Ouch. I came across this Harvard Business Review article the other day by a group of Swedish researchers (Malmstrom, Johansson and Wincent) – they recorded Venture Capitalists’ (VC) conversations and analysed how differently the VCs spoke about male and female entrepreneurs.
It’s uncomfortable reading…the language these VC guys used (and yes, no question, it will usually be guys) to describe male and females was radically different. (When writing this I accidentally wrote “tragically” instead of “radically” at first. Freudian slip? Maybe…but then maybe tragic is the right word.)
The research showed that the VCs produced typical stereotypes of women as having qualities opposite to those considered important for an entrepreneur and questioned the female entrepreneurs’ credibility, trustworthiness, experience and knowledge.
On the other hand the VCs had stereotypical beliefs about males that reinforced their entrepreneurial potential – the men were assertive, innovative, competent, experienced. Have a look at this summary :
Eh? What the…it beggars belief. Youth for men is promising, yet youth for women is inexperience? Men are being praised for being aggressive, whereas women are being savaged for being emotional? Caution from men is good, yet caution from women is risk-averse?
And of course you probably do not need to ask who got the funding…far more women than men had their funding applications dismissed, and of the rest that did get funding, yup, you’ve guessed it, the men got far more than the women.
This is unacceptable. When a funder holds in their hands the hopes and dreams of an entrepreneur and allows their biased gender viewpoints to potentially ruin that person’s dreams, it is just not on.
It’s fair to say there has been some recent snash in the comments section of the above article, disputing the validity of the research, questioning the statistical relevance, etc. Some of the comments may indeed be valid. But the hard facts are that inappropriate gender bias is insidiously prevalent in funding early stage female-led companies. I have been a VC. I am an investor. I see it. Every. Single. Day.

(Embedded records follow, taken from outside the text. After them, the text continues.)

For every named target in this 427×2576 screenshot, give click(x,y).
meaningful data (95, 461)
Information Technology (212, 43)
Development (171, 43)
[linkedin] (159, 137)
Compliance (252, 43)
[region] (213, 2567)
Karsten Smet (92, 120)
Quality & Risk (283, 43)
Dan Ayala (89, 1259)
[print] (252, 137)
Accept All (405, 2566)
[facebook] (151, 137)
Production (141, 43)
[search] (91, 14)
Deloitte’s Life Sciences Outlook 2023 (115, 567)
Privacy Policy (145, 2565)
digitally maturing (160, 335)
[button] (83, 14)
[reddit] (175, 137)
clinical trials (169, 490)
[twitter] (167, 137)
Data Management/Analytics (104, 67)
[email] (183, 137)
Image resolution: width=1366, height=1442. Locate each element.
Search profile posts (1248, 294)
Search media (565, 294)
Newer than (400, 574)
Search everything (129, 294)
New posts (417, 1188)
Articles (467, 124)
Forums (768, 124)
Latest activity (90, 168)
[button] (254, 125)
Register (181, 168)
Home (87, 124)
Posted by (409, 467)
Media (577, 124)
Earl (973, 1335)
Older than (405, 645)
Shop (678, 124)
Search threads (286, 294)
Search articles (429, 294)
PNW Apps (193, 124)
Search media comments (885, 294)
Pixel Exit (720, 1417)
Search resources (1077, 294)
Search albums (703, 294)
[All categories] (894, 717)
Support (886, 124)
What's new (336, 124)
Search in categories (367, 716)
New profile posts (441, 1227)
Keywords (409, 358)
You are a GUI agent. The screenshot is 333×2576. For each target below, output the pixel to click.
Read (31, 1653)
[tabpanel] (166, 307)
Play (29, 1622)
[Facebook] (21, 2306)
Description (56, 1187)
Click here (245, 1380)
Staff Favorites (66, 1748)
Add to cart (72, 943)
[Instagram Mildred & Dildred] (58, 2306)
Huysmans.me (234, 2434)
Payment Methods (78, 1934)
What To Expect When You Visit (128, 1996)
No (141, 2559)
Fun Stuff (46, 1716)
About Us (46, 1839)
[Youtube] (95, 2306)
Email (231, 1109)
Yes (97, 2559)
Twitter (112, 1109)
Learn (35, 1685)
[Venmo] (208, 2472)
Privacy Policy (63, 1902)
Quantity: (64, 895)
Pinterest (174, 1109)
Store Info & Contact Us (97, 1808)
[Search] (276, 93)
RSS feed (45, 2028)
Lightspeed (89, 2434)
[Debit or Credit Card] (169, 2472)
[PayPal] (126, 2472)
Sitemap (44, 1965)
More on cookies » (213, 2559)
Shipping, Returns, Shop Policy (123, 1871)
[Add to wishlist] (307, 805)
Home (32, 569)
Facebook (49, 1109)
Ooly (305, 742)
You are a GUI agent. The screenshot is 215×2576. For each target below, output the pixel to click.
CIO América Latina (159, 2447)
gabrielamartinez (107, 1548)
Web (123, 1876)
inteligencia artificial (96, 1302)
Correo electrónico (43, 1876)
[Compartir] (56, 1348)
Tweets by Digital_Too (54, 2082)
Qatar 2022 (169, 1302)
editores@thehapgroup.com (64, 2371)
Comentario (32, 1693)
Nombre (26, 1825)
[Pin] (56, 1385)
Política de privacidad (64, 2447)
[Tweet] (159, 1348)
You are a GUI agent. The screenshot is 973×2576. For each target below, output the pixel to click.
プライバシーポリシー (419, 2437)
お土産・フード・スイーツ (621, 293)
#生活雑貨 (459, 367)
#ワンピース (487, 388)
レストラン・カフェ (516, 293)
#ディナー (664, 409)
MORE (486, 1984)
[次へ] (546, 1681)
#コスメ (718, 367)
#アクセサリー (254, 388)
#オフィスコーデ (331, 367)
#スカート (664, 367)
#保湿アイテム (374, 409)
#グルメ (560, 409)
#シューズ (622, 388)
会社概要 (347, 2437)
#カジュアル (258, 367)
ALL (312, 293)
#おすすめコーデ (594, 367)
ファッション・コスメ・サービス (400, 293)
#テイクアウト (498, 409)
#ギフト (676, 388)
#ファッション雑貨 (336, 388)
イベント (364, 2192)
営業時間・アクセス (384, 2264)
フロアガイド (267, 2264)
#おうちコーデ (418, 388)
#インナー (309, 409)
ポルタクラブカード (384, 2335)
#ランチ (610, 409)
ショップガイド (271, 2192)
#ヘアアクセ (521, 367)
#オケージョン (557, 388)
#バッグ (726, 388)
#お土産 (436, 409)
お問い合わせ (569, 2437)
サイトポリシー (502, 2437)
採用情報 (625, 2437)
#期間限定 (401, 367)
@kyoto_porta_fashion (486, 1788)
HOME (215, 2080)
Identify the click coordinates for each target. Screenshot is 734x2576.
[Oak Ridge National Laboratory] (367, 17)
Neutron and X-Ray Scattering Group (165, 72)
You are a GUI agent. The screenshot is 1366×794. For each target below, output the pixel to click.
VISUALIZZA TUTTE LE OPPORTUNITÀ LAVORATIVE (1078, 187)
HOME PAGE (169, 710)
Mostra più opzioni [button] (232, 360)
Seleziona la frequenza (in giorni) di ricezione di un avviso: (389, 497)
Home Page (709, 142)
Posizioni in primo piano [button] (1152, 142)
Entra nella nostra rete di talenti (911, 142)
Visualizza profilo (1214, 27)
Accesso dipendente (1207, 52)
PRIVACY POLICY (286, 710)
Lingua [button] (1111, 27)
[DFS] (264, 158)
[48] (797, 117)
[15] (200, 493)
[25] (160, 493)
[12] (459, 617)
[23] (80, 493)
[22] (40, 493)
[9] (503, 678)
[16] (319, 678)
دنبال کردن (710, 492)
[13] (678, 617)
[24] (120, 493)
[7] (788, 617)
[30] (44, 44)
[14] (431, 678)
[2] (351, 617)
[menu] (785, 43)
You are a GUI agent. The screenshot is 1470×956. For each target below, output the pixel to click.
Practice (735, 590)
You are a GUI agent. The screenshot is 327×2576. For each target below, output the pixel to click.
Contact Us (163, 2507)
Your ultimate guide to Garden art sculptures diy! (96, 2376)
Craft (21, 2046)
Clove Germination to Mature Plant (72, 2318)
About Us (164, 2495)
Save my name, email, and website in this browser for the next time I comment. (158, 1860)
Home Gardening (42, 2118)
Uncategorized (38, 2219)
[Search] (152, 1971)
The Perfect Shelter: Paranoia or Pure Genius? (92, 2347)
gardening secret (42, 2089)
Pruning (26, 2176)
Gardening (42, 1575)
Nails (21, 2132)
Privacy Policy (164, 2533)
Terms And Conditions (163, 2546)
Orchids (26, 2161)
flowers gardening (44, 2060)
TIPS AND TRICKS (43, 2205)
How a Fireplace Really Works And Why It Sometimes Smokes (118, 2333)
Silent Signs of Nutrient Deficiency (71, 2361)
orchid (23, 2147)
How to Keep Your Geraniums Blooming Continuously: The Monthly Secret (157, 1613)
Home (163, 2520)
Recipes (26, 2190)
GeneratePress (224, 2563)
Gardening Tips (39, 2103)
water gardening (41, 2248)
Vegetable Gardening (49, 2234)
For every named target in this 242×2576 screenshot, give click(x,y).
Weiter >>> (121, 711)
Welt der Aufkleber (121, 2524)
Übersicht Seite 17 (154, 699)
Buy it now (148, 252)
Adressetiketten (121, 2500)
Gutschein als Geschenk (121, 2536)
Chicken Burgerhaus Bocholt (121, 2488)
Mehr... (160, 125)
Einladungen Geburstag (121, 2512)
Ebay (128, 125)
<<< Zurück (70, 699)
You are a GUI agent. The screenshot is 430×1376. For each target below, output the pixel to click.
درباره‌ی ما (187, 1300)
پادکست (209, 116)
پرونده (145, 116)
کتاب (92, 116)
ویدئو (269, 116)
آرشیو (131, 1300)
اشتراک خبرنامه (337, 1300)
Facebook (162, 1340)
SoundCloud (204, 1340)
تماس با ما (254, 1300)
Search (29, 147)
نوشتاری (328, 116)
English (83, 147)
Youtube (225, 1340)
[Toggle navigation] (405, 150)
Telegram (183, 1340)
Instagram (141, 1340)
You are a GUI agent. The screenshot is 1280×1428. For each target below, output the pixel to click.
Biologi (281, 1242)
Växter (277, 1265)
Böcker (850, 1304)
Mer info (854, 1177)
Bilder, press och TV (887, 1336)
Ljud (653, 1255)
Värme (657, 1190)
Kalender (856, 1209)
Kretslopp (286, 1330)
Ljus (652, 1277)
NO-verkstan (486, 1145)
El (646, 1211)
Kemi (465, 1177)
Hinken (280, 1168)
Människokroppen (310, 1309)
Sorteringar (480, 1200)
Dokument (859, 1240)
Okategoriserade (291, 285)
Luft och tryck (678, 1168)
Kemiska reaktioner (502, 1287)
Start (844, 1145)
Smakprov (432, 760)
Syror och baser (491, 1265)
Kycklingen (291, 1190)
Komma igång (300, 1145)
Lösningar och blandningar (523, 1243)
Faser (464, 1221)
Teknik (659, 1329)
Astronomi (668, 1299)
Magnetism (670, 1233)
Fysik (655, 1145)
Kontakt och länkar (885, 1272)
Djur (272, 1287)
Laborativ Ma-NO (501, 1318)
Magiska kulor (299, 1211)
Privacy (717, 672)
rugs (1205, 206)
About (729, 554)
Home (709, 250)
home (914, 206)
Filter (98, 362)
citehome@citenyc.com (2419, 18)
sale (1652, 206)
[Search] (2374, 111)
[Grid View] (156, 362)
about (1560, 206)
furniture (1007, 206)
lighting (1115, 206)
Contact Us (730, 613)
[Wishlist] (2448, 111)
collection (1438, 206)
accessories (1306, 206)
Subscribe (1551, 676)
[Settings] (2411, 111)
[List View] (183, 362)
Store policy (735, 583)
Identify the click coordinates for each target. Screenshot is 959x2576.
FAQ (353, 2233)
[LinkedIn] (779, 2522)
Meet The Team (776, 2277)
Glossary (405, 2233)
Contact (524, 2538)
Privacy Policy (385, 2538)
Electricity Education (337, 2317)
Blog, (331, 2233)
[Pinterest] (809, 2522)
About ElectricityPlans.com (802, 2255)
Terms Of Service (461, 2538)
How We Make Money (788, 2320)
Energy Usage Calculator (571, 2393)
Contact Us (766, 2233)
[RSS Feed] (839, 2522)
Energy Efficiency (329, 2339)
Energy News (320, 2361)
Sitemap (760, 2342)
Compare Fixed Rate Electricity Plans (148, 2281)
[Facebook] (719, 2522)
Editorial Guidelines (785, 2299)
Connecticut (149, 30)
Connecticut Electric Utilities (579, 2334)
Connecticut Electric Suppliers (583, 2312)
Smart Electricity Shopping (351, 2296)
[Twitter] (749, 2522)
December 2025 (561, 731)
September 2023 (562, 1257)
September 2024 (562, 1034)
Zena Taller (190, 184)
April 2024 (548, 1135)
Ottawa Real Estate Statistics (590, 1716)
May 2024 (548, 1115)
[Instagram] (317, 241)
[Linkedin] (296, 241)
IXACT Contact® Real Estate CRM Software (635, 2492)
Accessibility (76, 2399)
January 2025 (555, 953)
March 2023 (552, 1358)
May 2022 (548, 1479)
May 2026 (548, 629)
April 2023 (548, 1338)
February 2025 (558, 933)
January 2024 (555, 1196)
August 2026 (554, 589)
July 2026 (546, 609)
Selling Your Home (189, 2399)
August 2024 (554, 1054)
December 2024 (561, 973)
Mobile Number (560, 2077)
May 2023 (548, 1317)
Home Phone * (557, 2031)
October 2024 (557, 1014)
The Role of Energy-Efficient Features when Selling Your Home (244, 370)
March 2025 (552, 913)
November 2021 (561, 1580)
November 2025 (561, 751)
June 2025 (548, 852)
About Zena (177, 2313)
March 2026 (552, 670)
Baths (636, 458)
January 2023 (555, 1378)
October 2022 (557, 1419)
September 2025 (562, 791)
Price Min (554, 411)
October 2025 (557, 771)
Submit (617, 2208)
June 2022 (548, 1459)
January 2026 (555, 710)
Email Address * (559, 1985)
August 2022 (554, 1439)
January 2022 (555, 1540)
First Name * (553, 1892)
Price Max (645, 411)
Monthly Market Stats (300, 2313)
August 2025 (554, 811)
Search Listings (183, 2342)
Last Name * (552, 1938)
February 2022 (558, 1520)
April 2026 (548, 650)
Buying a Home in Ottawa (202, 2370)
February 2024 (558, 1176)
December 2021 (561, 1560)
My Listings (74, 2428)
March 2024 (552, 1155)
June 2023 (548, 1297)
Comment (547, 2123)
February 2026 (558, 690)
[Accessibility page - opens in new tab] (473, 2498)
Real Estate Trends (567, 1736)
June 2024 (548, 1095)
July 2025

Waken up funders. Now. Women are 50% of the population and research shows that most of the economic growth globally is going to come from women from now on. I always encourage women to embrace their differences in business, encourage organisations to see that diversity and balance is massively important, but reading research like this hurts me – we have such a long way to go…😩
So what can we do? Rise up ladies, rise up. Get a bit of gender agitation going. Call people out. Loudly. Noise them up. Let’s keep working away to ensure that business support is both gender-appropriate and gender-specific for women and let’s get a lot more female business angels and female VCs investing in female-led companies.